Si può dire che in F1 sia cambiato tutto tranne chi si gioca le vittorie. I migliori quattro team del 2025 compongono ancora la top-4 del 2026. Anzi, la forbice si è allargata molto: nei primi 10 GP Mercedes, Ferrari, Red Bull e McLaren hanno sommato 29 podi su 30. L’eccezione è rappresentata da Pierre Gasly a Monte-Carlo, podio peraltro fortunosissimo e reso possibile da un errore di calcolo della FOM che difatti falsò l’esito del GP.
Se si allarga il discorso alle top-5 la sostanza non cambia: oltre al podio di Gasly, c’è da registrare il quinto posto di Oliver Bearman nel GP di Cina; anche in questo caso, si tratta di un contesto particolare, in quanto a Shanghai le McLaren non partirono e Max Verstappen si ritirò.

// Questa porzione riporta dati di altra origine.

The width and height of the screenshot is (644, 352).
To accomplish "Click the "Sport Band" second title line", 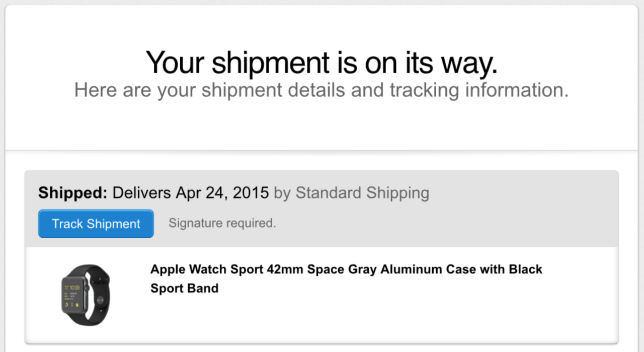I will (x=184, y=289).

Insomma, le squadre più strutturate hanno affrontato meglio la rivoluzione regolamentare. Dinamica prevedibile ma solo entro certi limiti: accadde anche nel 2022, ma alla decima gara furono ben quattro i team a inserirsi in top-5 almeno in un’occasione (l’Alfa Romeo con Valtteri Bottas, la Haas con Kevin Magnussen, l’AlphaTauri con Pierre Gasly e l’Alpine con Fernando Alonso). A far saltare il banco avrebbe dovuto essere l’Aston Martin, ma il clamoroso flop della squadra di Lawrence Stroll ha spianato la strada ai big. E anche se a Budapest arrivassero miglioramenti sostanziali, sarebbe difficile immaginarsi un Alonso subito a ridosso dei migliori: un passo avanti di 3″, che avrebbe già del clamoroso, consentirebbe allo spagnolo di lottare per la 6ª-7ª fila, nulla di più.